In the simplest of terms, documentary photography is all about telling stories with significance, such as historical events. One of the objectives of documentary photography is to record social and political events with the purpose of informing the public. Moreover, documentary photography chronicles events that need the attention of an audience in order to stimulate or encourage action and social change. The main task of a documentary photographer is to act as an eyewitness to what is happening in society.

War and Poverty: A little girl lives in abject poverty during Nicaragua's civil war.
image by Kelly Short

In a way, documentary photography and photojournalism are related. Both are classified as challenging forms of photography. Also, both forms often render the photographer quite helpless because he has no control over the situation.

It’s not like studio or model photography where the poses can be choreographed. In documentary photography, you shoot as the events or the action happens. This is one of the reasons why it is a difficult practice. But if you’re bent on becoming a good documentary photographer, there are always tips and tricks that you can follow and learn.

Documentary Photography Tips and Tricks

Here are some tips and tricks that can help you start your documentary photography adventure on the right note.

Making A Documentary Photograph
image by Tony Hall

Before anything else, research!

Use the Internet or visit your favorite local library to gather all the important information about your subject. Before you go out to shoot, you have to familiarize yourself with the topic you’ll tackle. Doing some research will give you a good understanding of the subject, which will help you come up with ideas on how to shoot or how you want the images to come out.

Interact with your subject (if you can).

In order to come up with the look you desire, you have to reach out to your subject. You don’t have to sit down with them and do an interview. You simply have to approach and start a conversation with them. Establish a connection and build a rapport. This can be done on the spot, before the shoot starts or while you are preparing for the shoot. This will help them feel comfortable with you and your team (if you have one).

Additionally, you can spend several days in the location or within the area; immersing yourself in their situation or the culture. This will greatly help you understand the subject better.

Documentary photography tells stories through faces and emotions.

Be prepared to shoot some close-ups aside from wide-angle shots that show the subject’s environment or surroundings. Showcasing your subject’s face, especially the eyes, will allow you to tell a lot of stories. It will give your audience a lot of things to talk about, which is one of the purposes of documentary photography. Before taking the close-up shots, though, be sure to ask permission from your subject.

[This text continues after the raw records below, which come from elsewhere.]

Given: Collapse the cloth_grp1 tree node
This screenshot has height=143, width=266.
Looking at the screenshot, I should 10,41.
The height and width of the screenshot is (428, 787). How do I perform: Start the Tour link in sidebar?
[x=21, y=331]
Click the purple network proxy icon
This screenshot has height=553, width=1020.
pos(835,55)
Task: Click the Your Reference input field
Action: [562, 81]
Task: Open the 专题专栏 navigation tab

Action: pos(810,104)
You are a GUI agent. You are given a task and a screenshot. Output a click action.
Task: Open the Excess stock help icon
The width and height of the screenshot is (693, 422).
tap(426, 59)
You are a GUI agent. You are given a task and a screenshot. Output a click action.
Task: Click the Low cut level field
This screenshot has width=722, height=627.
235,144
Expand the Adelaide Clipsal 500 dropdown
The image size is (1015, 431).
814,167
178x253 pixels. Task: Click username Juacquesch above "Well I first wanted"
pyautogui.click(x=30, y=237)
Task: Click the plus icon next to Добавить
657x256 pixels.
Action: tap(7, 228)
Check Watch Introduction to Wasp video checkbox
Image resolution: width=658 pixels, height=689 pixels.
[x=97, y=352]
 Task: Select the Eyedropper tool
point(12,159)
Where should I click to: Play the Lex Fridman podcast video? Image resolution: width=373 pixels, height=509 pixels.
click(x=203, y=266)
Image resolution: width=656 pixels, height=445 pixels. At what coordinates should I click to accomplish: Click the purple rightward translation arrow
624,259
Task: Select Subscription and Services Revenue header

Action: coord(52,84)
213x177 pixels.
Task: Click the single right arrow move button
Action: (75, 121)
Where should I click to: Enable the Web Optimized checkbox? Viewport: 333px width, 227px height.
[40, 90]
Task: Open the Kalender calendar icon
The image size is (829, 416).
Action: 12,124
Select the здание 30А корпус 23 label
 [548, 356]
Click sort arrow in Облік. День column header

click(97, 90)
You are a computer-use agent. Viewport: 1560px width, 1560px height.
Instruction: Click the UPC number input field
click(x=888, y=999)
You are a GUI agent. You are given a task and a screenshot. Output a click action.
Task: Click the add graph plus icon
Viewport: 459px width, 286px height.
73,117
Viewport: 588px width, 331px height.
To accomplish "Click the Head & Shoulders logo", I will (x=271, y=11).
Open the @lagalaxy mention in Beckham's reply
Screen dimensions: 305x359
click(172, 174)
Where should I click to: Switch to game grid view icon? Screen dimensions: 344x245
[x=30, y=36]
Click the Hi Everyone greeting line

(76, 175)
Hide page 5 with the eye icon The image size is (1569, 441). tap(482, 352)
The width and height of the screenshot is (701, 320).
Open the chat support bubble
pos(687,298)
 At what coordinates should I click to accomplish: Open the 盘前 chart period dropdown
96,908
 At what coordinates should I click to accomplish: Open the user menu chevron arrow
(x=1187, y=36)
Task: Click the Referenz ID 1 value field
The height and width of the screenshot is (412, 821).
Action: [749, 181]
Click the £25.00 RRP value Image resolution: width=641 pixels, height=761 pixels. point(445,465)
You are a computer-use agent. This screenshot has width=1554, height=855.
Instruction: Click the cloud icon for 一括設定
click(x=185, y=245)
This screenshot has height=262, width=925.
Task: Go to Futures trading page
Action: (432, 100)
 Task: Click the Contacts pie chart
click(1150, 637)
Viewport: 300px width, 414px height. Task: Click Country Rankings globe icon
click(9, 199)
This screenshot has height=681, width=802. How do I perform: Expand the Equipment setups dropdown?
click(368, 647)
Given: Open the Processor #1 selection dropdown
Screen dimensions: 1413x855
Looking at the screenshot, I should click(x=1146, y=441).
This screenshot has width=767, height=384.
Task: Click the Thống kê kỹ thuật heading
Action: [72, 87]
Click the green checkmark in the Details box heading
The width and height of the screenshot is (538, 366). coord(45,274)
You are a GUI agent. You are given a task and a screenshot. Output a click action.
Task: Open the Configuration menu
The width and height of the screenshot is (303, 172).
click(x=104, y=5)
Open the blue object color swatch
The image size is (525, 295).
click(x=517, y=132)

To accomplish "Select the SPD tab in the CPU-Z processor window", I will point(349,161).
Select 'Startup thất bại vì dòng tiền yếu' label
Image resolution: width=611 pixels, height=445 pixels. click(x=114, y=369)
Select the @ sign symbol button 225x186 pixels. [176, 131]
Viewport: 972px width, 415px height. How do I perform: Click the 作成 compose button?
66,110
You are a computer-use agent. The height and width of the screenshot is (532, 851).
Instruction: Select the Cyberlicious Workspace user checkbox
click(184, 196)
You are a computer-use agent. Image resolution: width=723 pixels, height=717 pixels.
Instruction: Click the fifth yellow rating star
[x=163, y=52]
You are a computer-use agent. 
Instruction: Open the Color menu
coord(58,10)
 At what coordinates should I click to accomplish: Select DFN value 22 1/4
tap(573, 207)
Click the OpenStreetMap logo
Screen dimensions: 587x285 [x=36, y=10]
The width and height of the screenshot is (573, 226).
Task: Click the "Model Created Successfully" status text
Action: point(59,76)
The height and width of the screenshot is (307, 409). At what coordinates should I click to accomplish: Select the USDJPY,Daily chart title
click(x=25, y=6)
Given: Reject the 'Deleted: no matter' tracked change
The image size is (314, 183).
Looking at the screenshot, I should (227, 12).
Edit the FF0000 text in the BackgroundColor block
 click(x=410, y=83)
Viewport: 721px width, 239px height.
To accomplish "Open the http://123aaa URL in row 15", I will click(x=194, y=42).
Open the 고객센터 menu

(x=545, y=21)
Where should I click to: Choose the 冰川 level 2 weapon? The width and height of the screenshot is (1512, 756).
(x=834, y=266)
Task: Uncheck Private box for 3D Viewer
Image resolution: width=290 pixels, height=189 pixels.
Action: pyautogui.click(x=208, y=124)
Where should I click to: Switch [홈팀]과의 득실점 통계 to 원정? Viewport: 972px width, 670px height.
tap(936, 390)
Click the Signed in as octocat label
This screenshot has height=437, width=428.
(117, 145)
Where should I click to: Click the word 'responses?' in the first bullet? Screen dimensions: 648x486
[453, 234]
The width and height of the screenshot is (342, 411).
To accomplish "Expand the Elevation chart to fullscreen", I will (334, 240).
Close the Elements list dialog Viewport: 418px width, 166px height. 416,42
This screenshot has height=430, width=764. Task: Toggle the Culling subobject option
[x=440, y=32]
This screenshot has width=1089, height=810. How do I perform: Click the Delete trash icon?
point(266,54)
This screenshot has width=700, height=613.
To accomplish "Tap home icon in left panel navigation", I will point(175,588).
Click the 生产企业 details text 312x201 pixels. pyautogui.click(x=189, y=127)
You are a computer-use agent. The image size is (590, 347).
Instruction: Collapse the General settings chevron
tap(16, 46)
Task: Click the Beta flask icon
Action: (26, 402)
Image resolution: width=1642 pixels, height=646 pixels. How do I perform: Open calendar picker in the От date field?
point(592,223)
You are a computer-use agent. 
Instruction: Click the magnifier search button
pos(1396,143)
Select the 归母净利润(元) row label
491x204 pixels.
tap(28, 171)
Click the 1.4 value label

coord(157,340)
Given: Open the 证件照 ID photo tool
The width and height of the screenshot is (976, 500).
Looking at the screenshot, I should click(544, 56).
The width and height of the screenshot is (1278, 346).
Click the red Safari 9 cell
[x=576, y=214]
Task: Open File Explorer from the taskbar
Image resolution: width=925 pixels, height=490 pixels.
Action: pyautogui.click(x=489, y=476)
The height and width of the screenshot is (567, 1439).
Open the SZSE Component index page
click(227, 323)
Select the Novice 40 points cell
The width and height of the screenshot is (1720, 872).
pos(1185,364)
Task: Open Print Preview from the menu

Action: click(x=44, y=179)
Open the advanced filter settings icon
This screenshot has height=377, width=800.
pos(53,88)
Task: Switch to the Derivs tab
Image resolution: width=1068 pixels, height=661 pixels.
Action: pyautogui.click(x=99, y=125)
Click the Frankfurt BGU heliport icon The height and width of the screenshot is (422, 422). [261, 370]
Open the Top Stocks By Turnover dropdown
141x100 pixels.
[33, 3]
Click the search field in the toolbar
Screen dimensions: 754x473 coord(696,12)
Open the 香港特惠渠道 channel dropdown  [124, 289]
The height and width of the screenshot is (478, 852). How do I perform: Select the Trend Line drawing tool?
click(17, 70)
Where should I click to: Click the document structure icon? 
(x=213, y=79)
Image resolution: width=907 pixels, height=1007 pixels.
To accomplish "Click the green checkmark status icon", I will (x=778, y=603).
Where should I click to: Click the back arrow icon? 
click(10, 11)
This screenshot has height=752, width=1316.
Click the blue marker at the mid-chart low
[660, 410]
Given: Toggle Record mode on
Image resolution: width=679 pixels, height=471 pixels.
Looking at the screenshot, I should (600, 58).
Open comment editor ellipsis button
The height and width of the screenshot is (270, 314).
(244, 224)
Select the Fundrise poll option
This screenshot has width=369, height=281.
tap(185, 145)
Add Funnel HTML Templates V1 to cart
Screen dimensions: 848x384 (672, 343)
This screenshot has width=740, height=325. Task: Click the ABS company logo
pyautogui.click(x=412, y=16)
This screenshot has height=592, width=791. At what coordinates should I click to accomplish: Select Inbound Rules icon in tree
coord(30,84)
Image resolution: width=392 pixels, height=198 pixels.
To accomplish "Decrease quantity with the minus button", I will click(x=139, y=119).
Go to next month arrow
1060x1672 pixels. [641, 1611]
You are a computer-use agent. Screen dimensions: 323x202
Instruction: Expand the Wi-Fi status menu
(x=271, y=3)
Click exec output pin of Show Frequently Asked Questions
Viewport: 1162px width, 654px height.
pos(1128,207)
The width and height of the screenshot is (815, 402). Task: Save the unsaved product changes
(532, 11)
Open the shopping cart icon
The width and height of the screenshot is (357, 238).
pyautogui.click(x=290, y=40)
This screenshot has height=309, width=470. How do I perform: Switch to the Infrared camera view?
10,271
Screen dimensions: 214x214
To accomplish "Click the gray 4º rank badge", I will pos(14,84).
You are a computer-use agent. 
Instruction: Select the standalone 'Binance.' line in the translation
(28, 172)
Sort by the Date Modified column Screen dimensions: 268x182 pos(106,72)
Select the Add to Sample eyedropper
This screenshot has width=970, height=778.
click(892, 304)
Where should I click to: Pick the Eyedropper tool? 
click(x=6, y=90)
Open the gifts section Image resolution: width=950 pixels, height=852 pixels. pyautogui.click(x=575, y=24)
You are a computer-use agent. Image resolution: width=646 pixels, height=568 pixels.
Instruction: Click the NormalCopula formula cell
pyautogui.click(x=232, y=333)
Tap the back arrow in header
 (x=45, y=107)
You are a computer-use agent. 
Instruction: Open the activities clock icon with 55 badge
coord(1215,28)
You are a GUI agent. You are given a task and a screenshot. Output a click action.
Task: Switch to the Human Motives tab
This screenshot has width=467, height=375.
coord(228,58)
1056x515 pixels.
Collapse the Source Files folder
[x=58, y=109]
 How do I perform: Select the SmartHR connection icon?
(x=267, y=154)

Remember: You’re not just a photographer; you’re also a storyteller.

Street Photography
image by Freedom II Andres

Documentary photography tells interesting stories that require action or resolution. Therefore, the best way to get the attention of your audience is to become a storyteller. You have to learn how to tell your subject’s story objectively. You can add some style, but you should never take away facts or details. Tell the story as it is, using the power of your camera and lens.

  • Be patient: As previously mentioned, documentary photography is very challenging because you have no control over the situation, the scene, or the subject. Therefore, you should not expect to arrive at the scene or location expecting things to unfold right away. You have to be patient and wait for that defining moment, or for the interesting events to happen. Sometimes, you will need to wait for hours or for several days, before you can finally get the shot you want.
  • Variety is the secret: You have to be as creative as you can be in creating your shots. Don’t get stuck with wide-angle shots because they will only give you the general situation. Get out of the box and take close-up shots, and even aerial shots that show various angles of the subject and their story. Focusing closely on your subject will give your images a more personalized feel.
  • Practice: Finally, do not forget to practice. You don’t have to go to the location and shoot your subject when you practice. You can do this anywhere and whenever you want to. Remember, practice makes perfect – especially in field as difficult as documentary photography.
we want justice
image by Jamelle Bouie

Famous Documentary Photographers For You To Follow

There are several respectable documentary photographers in the world that you can follow. Listed below are some of the most popular:

  1. Lewis Hine became famous when he documented the construction of the Empire State Building. He also took documentary photos of the thousands of immigrants coming to Ellis Island.
  2. Garry Winogrand documented what life was like in the United States way back in the 1960s. His main focus was New York. After he died at the age of 56, around 300,000 of his photos were discovered, along with over 2,000 rolls of unprocessed film. Some of his best works are displayed in Arizona’s Centre for Creative Photography.
  3. Henri Cartier-Bresson is not only a documentary photographer, he is also considered a surrealist artist. His most definitive works include the documentations of the American culture, France during the war, and the funeral of the great late leader Gandhi.

Documentary photography is gratifying because everything that you do has substance and significance. Also, your photographs do not only tell stories; they also invite and encourage action where and when it is needed.